_Required work_: Write the listing out again verbatim, leaving nothing out.
===== Information =====
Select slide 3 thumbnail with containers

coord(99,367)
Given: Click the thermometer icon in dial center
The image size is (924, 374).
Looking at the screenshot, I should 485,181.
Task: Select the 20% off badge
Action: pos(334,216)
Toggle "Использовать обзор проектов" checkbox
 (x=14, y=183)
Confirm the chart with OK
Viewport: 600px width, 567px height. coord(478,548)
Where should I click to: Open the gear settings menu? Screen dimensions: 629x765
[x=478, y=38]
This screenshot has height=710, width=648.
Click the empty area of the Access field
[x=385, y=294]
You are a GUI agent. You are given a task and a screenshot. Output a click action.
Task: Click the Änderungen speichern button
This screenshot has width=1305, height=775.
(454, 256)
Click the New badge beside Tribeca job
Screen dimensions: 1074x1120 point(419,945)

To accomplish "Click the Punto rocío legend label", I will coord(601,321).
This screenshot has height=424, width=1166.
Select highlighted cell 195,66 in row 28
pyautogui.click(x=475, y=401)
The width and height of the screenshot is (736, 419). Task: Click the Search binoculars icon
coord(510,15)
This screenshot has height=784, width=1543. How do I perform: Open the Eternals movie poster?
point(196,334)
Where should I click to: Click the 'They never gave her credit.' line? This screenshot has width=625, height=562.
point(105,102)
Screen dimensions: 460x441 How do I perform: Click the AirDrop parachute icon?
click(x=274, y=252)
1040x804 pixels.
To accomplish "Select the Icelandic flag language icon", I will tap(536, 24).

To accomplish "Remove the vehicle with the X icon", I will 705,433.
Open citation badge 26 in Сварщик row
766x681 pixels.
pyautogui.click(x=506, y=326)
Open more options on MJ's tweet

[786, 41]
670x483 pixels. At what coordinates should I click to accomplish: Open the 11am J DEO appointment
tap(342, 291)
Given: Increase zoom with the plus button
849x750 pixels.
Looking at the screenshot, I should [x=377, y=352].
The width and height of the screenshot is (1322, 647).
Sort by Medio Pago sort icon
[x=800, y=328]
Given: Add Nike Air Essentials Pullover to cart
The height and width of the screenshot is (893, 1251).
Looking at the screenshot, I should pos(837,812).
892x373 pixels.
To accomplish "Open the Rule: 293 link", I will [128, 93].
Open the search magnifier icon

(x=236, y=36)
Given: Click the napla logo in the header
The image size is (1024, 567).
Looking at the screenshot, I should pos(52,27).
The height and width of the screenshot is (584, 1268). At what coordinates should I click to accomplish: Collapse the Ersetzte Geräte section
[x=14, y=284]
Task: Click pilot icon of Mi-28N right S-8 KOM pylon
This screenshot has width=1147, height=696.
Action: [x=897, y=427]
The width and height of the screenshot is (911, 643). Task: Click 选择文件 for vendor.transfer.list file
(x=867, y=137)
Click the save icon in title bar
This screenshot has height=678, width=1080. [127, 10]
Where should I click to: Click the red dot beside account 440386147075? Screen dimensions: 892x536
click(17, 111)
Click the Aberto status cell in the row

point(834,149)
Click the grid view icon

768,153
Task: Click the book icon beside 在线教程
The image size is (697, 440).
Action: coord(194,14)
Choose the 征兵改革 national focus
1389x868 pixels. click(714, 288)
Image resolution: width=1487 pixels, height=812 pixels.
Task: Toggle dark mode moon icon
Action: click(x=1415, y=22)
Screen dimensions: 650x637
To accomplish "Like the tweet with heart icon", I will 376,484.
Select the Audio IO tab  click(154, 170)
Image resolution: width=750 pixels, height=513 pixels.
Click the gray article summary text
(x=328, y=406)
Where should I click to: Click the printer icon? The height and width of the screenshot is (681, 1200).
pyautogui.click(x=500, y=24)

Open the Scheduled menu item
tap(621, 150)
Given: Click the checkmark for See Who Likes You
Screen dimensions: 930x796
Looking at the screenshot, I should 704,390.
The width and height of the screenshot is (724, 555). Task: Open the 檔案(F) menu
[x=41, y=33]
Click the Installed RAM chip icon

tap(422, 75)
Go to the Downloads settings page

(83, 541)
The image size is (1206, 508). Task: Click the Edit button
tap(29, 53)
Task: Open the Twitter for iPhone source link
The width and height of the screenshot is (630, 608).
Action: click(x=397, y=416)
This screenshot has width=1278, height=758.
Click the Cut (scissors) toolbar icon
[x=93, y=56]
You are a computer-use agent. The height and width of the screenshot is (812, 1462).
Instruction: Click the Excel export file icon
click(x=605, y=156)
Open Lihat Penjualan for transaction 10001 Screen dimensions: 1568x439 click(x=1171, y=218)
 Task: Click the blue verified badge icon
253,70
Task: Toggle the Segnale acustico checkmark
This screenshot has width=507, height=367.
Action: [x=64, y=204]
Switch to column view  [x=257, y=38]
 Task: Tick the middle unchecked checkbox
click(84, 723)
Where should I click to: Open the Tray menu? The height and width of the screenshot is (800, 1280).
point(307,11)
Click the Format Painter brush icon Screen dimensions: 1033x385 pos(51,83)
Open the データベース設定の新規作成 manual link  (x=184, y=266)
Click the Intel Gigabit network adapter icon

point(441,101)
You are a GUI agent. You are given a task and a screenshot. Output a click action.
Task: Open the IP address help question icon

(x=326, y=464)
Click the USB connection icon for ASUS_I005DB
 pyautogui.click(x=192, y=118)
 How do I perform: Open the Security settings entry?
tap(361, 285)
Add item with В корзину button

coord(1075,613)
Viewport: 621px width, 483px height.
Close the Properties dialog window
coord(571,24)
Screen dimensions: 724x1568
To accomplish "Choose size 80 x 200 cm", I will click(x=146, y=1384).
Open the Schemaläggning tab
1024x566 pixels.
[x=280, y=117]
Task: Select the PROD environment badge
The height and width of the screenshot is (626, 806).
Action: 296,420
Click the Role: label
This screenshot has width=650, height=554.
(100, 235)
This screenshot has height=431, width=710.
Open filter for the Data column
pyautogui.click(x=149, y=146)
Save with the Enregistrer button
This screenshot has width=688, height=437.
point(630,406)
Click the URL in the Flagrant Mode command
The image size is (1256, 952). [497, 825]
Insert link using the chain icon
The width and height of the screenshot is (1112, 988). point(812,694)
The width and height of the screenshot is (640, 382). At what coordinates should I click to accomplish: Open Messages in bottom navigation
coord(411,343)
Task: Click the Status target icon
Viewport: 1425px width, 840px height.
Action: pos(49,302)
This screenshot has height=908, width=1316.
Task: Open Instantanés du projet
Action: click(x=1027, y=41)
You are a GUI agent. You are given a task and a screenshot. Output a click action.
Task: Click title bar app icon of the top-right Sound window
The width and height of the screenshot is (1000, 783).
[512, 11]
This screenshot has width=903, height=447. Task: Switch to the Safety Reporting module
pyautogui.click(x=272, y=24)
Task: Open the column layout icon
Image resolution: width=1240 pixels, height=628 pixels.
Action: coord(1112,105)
=====
_Result below_:
Select slide 3 thumbnail with containers

coord(99,367)
Given: Click the thermometer icon in dial center
The image size is (924, 374).
Looking at the screenshot, I should 485,181.
Task: Select the 20% off badge
Action: pos(334,216)
Toggle "Использовать обзор проектов" checkbox
 (x=14, y=183)
Confirm the chart with OK
Viewport: 600px width, 567px height. coord(478,548)
Where should I click to: Open the gear settings menu? Screen dimensions: 629x765
[x=478, y=38]
This screenshot has height=710, width=648.
Click the empty area of the Access field
[x=385, y=294]
You are a GUI agent. You are given a task and a screenshot. Output a click action.
Task: Click the Änderungen speichern button
This screenshot has width=1305, height=775.
(454, 256)
Click the New badge beside Tribeca job
Screen dimensions: 1074x1120 point(419,945)

To accomplish "Click the Punto rocío legend label", I will coord(601,321).
This screenshot has height=424, width=1166.
Select highlighted cell 195,66 in row 28
pyautogui.click(x=475, y=401)
The width and height of the screenshot is (736, 419). Task: Click the Search binoculars icon
coord(510,15)
This screenshot has height=784, width=1543. How do I perform: Open the Eternals movie poster?
point(196,334)
Where should I click to: Click the 'They never gave her credit.' line? This screenshot has width=625, height=562.
point(105,102)
Screen dimensions: 460x441 How do I perform: Click the AirDrop parachute icon?
click(x=274, y=252)
1040x804 pixels.
To accomplish "Select the Icelandic flag language icon", I will tap(536, 24).

To accomplish "Remove the vehicle with the X icon", I will 705,433.
Open citation badge 26 in Сварщик row
766x681 pixels.
pyautogui.click(x=506, y=326)
Open more options on MJ's tweet

[786, 41]
670x483 pixels. At what coordinates should I click to accomplish: Open the 11am J DEO appointment
tap(342, 291)
Given: Increase zoom with the plus button
849x750 pixels.
Looking at the screenshot, I should [x=377, y=352].
The width and height of the screenshot is (1322, 647).
Sort by Medio Pago sort icon
[x=800, y=328]
Given: Add Nike Air Essentials Pullover to cart
The height and width of the screenshot is (893, 1251).
Looking at the screenshot, I should pos(837,812).
892x373 pixels.
To accomplish "Open the Rule: 293 link", I will [128, 93].
Open the search magnifier icon

(x=236, y=36)
Given: Click the napla logo in the header
The image size is (1024, 567).
Looking at the screenshot, I should pos(52,27).
The height and width of the screenshot is (584, 1268). At what coordinates should I click to accomplish: Collapse the Ersetzte Geräte section
[x=14, y=284]
Task: Click pilot icon of Mi-28N right S-8 KOM pylon
This screenshot has width=1147, height=696.
Action: [x=897, y=427]
The width and height of the screenshot is (911, 643). Task: Click 选择文件 for vendor.transfer.list file
(x=867, y=137)
Click the save icon in title bar
This screenshot has height=678, width=1080. [127, 10]
Where should I click to: Click the red dot beside account 440386147075? Screen dimensions: 892x536
click(17, 111)
Click the Aberto status cell in the row

point(834,149)
Click the grid view icon

768,153
Task: Click the book icon beside 在线教程
The image size is (697, 440).
Action: coord(194,14)
Choose the 征兵改革 national focus
1389x868 pixels. click(714, 288)
Image resolution: width=1487 pixels, height=812 pixels.
Task: Toggle dark mode moon icon
Action: click(x=1415, y=22)
Screen dimensions: 650x637
To accomplish "Like the tweet with heart icon", I will 376,484.
Select the Audio IO tab  click(154, 170)
Image resolution: width=750 pixels, height=513 pixels.
Click the gray article summary text
(x=328, y=406)
Where should I click to: Click the printer icon? The height and width of the screenshot is (681, 1200).
pyautogui.click(x=500, y=24)

Open the Scheduled menu item
tap(621, 150)
Given: Click the checkmark for See Who Likes You
Screen dimensions: 930x796
Looking at the screenshot, I should 704,390.
The width and height of the screenshot is (724, 555). Task: Open the 檔案(F) menu
[x=41, y=33]
Click the Installed RAM chip icon

tap(422, 75)
Go to the Downloads settings page

(83, 541)
The image size is (1206, 508). Task: Click the Edit button
tap(29, 53)
Task: Open the Twitter for iPhone source link
The width and height of the screenshot is (630, 608).
Action: click(x=397, y=416)
This screenshot has width=1278, height=758.
Click the Cut (scissors) toolbar icon
[x=93, y=56]
You are a computer-use agent. The height and width of the screenshot is (812, 1462).
Instruction: Click the Excel export file icon
click(x=605, y=156)
Open Lihat Penjualan for transaction 10001 Screen dimensions: 1568x439 click(x=1171, y=218)
 Task: Click the blue verified badge icon
253,70
Task: Toggle the Segnale acustico checkmark
This screenshot has width=507, height=367.
Action: [x=64, y=204]
Switch to column view  [x=257, y=38]
 Task: Tick the middle unchecked checkbox
click(84, 723)
Where should I click to: Open the Tray menu? The height and width of the screenshot is (800, 1280).
point(307,11)
Click the Format Painter brush icon Screen dimensions: 1033x385 pos(51,83)
Open the データベース設定の新規作成 manual link  (x=184, y=266)
Click the Intel Gigabit network adapter icon

point(441,101)
You are a GUI agent. You are given a task and a screenshot. Output a click action.
Task: Open the IP address help question icon

(x=326, y=464)
Click the USB connection icon for ASUS_I005DB
 pyautogui.click(x=192, y=118)
 How do I perform: Open the Security settings entry?
tap(361, 285)
Add item with В корзину button

coord(1075,613)
Viewport: 621px width, 483px height.
Close the Properties dialog window
coord(571,24)
Screen dimensions: 724x1568
To accomplish "Choose size 80 x 200 cm", I will click(x=146, y=1384).
Open the Schemaläggning tab
1024x566 pixels.
[x=280, y=117]
Task: Select the PROD environment badge
The height and width of the screenshot is (626, 806).
Action: 296,420
Click the Role: label
This screenshot has width=650, height=554.
(100, 235)
This screenshot has height=431, width=710.
Open filter for the Data column
pyautogui.click(x=149, y=146)
Save with the Enregistrer button
This screenshot has width=688, height=437.
point(630,406)
Click the URL in the Flagrant Mode command
The image size is (1256, 952). [497, 825]
Insert link using the chain icon
The width and height of the screenshot is (1112, 988). point(812,694)
The width and height of the screenshot is (640, 382). At what coordinates should I click to accomplish: Open Messages in bottom navigation
coord(411,343)
Task: Click the Status target icon
Viewport: 1425px width, 840px height.
Action: pos(49,302)
This screenshot has height=908, width=1316.
Task: Open Instantanés du projet
Action: click(x=1027, y=41)
You are a GUI agent. You are given a task and a screenshot. Output a click action.
Task: Click title bar app icon of the top-right Sound window
The width and height of the screenshot is (1000, 783).
[512, 11]
This screenshot has width=903, height=447. Task: Switch to the Safety Reporting module
pyautogui.click(x=272, y=24)
Task: Open the column layout icon
Image resolution: width=1240 pixels, height=628 pixels.
Action: coord(1112,105)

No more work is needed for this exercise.